Il faut interdire les licenciements, et imposer le contrôle des travailleurs sur les décisions du grand patronat !

13 Avril 2007

Quand une entreprise supprime des emplois, que ce soit pour cesser son activité ou pour la transférer dans un autre pays ou même dans une autre région où les profits réalisés seront plus élevés encore, c'est une catastrophe pour les salariés concernés, leurs familles, parfois pour une ville entière. Mais quels que soient les discours dont elles sont enrobées, ces décisions sont la plupart du temps annoncées non par des patrons de PME aux abois, mais par des filiales de groupes importants, dont les profits permettent de verser aux actionnaires de confortables dividendes.

Un gouvernement qui représenterait réellement les intérêts de la population laborieuse devrait s'opposer immédiatement à de telles suppressions d'emplois et au cortège de difficultés qu'elles entraîneraient.
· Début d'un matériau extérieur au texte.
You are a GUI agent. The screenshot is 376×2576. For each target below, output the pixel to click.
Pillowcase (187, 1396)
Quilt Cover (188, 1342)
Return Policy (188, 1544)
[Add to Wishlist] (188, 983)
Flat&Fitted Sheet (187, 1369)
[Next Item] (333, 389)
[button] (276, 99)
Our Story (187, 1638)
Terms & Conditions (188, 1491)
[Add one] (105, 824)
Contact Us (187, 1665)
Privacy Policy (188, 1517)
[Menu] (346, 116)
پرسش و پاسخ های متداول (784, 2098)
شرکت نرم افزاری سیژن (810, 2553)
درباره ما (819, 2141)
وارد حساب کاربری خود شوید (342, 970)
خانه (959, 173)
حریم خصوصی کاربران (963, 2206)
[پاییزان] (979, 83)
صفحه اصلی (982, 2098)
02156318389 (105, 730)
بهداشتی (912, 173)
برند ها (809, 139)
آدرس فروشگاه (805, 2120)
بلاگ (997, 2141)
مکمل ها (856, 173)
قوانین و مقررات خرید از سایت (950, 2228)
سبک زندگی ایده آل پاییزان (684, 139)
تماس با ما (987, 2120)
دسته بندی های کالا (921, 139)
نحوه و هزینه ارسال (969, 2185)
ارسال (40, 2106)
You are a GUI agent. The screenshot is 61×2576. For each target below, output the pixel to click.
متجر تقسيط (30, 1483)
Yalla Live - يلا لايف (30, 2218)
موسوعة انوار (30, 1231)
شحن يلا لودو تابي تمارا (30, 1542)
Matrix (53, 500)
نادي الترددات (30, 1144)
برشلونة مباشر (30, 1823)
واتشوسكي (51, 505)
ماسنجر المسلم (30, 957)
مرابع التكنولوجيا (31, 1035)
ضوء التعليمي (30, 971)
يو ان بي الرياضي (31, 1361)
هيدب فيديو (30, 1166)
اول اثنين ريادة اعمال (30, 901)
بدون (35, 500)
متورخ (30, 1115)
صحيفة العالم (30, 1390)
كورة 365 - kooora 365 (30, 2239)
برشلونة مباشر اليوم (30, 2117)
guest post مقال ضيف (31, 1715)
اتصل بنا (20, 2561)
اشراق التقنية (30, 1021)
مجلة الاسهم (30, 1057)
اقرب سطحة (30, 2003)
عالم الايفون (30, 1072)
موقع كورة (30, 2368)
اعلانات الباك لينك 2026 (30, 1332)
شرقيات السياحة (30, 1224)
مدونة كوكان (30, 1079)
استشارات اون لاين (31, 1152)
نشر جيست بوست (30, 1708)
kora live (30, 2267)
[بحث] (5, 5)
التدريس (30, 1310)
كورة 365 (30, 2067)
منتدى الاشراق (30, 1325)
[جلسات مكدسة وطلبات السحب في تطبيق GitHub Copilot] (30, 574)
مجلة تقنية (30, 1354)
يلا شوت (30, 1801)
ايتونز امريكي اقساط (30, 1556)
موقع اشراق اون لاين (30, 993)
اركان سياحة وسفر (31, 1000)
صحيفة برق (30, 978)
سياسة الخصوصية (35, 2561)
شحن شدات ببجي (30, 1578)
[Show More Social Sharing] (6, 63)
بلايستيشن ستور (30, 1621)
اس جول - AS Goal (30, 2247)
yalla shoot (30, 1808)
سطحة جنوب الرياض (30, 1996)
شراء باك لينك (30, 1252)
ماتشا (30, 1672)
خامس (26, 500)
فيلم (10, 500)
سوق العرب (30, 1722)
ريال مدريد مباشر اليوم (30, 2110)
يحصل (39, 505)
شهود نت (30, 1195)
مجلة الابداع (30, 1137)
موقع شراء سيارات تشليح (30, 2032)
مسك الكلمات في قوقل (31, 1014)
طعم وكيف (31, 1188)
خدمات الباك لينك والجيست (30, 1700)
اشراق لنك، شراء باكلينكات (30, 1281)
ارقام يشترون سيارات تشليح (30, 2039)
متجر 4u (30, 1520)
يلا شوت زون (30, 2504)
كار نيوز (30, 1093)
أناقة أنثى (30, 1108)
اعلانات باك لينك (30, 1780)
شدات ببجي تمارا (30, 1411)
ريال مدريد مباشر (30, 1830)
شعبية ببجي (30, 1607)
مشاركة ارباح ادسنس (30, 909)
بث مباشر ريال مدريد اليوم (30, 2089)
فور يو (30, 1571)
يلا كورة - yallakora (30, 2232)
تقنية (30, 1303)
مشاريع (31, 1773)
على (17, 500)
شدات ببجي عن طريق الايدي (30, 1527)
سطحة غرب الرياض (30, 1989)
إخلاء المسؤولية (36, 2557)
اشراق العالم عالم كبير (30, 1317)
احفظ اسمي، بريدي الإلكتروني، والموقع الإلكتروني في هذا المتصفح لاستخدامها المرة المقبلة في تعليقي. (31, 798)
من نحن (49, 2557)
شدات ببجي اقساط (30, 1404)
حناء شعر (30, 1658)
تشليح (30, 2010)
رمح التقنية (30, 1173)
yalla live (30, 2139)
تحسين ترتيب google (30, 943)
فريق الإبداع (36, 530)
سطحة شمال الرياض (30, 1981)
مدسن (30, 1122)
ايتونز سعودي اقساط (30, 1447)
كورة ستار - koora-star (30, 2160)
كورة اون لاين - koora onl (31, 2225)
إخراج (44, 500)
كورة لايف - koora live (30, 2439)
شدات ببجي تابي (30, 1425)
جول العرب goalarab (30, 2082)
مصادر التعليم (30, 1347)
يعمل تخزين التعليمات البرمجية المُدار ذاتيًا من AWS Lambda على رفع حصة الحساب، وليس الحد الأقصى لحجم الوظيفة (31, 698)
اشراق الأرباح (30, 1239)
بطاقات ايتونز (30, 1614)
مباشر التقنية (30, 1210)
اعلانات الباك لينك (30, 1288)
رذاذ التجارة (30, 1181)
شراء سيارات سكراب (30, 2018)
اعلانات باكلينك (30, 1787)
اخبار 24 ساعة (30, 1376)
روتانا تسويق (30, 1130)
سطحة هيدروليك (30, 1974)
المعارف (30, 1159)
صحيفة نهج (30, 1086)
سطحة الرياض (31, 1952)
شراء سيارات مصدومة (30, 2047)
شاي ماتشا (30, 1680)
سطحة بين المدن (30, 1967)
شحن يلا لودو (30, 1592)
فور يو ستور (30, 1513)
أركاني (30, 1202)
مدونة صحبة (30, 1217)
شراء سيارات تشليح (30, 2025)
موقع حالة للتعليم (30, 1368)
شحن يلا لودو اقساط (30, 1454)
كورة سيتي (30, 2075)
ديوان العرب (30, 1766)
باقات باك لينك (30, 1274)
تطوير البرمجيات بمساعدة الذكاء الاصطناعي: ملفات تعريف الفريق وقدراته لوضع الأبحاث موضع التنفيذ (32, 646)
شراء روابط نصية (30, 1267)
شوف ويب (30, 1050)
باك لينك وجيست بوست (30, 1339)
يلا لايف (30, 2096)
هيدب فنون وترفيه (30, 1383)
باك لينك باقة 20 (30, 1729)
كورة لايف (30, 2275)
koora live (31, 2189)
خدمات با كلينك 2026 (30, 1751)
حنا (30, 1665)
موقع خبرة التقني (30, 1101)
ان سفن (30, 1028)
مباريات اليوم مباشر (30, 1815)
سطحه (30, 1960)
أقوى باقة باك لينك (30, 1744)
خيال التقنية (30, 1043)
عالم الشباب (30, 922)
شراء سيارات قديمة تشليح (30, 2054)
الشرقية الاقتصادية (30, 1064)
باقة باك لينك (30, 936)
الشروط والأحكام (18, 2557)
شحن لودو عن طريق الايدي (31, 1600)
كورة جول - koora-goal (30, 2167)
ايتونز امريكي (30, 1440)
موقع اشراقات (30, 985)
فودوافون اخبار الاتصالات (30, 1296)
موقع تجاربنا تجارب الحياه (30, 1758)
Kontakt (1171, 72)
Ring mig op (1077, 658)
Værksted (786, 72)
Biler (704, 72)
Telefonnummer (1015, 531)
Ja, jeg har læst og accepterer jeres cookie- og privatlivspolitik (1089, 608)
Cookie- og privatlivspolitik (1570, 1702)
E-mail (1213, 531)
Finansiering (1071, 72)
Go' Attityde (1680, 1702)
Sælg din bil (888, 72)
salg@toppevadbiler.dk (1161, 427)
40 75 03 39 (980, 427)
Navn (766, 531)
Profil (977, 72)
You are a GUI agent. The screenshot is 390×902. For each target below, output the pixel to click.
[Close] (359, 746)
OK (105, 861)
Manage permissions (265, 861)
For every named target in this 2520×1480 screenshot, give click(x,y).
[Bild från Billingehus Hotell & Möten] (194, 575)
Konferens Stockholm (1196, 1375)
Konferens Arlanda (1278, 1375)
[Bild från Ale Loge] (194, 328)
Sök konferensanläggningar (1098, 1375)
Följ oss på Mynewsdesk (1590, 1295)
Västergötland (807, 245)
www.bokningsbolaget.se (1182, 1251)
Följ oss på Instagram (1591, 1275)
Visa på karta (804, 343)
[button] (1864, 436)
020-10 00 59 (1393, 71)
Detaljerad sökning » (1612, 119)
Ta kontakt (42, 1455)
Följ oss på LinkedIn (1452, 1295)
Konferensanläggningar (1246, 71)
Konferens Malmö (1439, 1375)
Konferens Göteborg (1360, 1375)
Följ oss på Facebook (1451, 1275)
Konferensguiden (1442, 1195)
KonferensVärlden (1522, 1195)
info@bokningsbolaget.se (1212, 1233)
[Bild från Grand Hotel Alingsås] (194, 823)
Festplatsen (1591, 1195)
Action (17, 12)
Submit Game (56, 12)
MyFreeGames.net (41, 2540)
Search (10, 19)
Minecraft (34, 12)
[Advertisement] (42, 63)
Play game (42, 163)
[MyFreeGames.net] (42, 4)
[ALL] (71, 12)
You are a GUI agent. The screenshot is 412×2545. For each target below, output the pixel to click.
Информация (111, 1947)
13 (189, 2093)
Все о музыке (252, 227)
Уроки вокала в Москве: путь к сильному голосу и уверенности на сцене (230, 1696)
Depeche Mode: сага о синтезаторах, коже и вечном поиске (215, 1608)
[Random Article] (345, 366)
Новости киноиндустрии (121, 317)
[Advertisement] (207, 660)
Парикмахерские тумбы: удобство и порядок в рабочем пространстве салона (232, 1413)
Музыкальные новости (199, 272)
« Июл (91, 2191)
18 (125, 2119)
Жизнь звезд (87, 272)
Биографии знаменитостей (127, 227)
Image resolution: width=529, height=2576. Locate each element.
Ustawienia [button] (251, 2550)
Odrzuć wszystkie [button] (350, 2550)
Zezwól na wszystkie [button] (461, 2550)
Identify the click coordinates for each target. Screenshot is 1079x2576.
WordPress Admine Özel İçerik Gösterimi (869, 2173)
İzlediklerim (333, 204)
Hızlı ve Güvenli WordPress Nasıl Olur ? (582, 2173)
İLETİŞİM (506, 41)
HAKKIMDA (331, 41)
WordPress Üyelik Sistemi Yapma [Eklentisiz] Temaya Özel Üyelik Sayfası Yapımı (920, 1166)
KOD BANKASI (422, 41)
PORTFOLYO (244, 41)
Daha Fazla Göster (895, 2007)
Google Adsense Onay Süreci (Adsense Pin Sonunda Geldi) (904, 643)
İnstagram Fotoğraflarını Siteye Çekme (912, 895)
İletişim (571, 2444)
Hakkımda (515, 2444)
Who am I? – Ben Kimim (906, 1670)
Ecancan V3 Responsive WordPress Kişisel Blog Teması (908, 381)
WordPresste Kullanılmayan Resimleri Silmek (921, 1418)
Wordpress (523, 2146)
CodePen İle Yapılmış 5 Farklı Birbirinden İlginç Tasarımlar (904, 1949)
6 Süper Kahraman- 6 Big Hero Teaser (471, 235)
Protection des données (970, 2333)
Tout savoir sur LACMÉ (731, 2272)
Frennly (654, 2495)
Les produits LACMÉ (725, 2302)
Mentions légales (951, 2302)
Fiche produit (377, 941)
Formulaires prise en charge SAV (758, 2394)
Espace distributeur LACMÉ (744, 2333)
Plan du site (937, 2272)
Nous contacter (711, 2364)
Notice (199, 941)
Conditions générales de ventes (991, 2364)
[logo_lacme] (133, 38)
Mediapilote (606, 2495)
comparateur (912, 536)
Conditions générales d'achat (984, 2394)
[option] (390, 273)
Il pourrait et devrait contraindre l'employeur à prendre sur les profits pour maintenir les emplois, tous les emplois. Quand ce n'est pas sur les profits de l'année, cela peut être sur ceux des années précédentes, voire sur les sommes qui ont été " sorties " du bilan de l'entreprise par une des nombreuses combines financières existantes. Par exemple, si ce n'est pas sur les bénéfices de la filiale elle-même, ce peut être sur ceux du groupe auquel elle appartient.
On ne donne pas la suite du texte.